Notre carnet et notre stylo font d’emblée reculer les vendeurs: «Oh, ça sent les questions… N’essayez pas, on ne répond à rien» lance l’un d’entre eux. Silence donc sur toutes les revendications bien réelles et la négociation impossible avec la direction sur les salaires et les horaires de travail.
Parlent bien plus volontiers les fans d’Apple dont c’est le grand jour. Un iPad et un Macbook sous les bras, Dylan et Brandon (NDLR: les prénoms n’ont pas été modifiés) auscultent l’iPhone 5 avec envie. Eux n’ont pas fait la queue, ils viennent «pour voir». Car pour repartir avec le fameux smartphone, impossible d’improviser. Un bon de précommande doit être présenté à une vendeuse qui pioche ensuite une boîte dans une impressionnante pile étalée sur une table au fond, recouverte d’une nappe blanche comme celle d’un cocktail de gala. Yuan, une chinoise de 30 ans, en a acheté deux. Parmi ses amis qui l’accompagnent, aucun n’a résisté. Tous brandissent fièrement leur paquet, en expliquant avoir attendu plus de quatre heures. «On est des grands fans!»
«Ca me rappelle les keynotes d’Apple»
Les Français sont évidemment davantage au courant de l’appel à la grève. Au milieu de la queue, on interrompt Stéphane, 43 ans, en pleine conversation avec trois autres personnes dont on apprend ensuite qu’il ne les connaissait pas.
La potentialité d’une grève l’a-t-il inquiété? «C’est un syndicat minoritaire qui a lancé l’appel… Donc je n’avais aucune inquiétude. Mais les salariés de l’Apple Store ont raison de se battre pour leurs conditions de travail. S’ils avaient perturbé l’ouverture, j’aurais compris» affirme ce fan «de la première heure» qui vient pour des amis. Lui a déjà reçu son iPhone 5 ce matin, en précommande. Un peu plus loin, Pascal, 50 ans, qui avait entendu parler de la grève à la radio la veille, a le même discours. «C’est normal qu’ils revendiquent leurs droits. J’espère qu’ils obtiendront ce qu’ils demandent» lance t-il.

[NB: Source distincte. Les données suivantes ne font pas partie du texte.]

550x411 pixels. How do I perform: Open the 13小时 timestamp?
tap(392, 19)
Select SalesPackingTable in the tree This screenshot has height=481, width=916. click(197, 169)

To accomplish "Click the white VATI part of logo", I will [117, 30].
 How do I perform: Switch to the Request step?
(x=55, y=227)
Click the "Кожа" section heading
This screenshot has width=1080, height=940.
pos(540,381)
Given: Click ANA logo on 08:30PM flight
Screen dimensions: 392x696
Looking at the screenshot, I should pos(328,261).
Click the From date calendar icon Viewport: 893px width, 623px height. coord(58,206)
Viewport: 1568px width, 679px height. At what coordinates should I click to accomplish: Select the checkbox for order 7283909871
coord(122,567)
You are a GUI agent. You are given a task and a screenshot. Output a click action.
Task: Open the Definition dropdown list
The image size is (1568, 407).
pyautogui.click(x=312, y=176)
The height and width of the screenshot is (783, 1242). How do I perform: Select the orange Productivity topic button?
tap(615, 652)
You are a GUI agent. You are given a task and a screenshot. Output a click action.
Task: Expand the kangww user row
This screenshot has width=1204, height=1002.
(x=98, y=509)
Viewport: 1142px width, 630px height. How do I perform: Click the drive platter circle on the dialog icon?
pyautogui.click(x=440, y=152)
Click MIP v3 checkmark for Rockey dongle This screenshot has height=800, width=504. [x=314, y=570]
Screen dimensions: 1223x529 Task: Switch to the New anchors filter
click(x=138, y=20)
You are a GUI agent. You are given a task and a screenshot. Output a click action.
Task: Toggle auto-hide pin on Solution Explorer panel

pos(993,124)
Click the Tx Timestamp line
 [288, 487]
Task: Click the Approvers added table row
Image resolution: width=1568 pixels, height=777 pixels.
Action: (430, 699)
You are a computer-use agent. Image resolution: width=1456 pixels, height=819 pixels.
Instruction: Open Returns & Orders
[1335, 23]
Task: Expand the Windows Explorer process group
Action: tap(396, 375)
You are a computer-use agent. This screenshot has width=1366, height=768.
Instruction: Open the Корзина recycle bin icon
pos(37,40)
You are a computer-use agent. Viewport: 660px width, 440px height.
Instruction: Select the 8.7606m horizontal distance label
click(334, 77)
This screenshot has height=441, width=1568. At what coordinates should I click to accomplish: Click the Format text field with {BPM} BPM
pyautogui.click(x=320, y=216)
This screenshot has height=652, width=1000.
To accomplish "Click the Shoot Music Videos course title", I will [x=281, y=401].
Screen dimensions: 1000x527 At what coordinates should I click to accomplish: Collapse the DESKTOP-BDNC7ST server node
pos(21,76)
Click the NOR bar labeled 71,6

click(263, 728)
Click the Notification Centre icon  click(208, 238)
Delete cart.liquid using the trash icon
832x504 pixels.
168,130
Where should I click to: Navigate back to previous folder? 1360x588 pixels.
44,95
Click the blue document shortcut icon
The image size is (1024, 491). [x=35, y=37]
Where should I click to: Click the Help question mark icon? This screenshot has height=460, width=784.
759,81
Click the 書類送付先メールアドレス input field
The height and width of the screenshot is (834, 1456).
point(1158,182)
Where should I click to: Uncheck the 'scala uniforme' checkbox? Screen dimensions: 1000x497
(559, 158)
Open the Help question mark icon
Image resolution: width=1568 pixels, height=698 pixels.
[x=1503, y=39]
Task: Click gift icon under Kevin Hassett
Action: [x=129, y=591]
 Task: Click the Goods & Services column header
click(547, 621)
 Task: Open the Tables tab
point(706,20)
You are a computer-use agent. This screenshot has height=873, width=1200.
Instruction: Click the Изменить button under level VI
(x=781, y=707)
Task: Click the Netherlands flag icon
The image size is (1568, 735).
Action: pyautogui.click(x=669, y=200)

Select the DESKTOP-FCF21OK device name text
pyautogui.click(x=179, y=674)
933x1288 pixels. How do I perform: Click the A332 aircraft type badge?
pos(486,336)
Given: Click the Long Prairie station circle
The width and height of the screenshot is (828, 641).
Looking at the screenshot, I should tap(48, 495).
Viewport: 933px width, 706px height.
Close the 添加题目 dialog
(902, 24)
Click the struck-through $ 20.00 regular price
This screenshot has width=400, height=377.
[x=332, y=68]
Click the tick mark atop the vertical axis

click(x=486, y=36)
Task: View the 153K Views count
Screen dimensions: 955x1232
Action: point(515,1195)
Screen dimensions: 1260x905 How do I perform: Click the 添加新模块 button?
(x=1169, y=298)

On ne sait pas quelle aurait été leur humeur si la grève avait réellement perturbé la sortie, mais l’heure est en tout cas à l’enthousiasme. L’attente n’est pas trop longue? «Non c’est fun! Je retrouve l’ambiance des keynotes de Steve Jobs…» assure Stéphane. «Mais je ne suis pas venu cette nuit, je suis fan, mais je suis pas fou!» poursuit-il. Pascal ne peut pas en dire autant. Si cette année il n’attendra «que quatre heures, sans doute», pour l’iPhone 4 l’an dernier, il avait patienté… douze heures.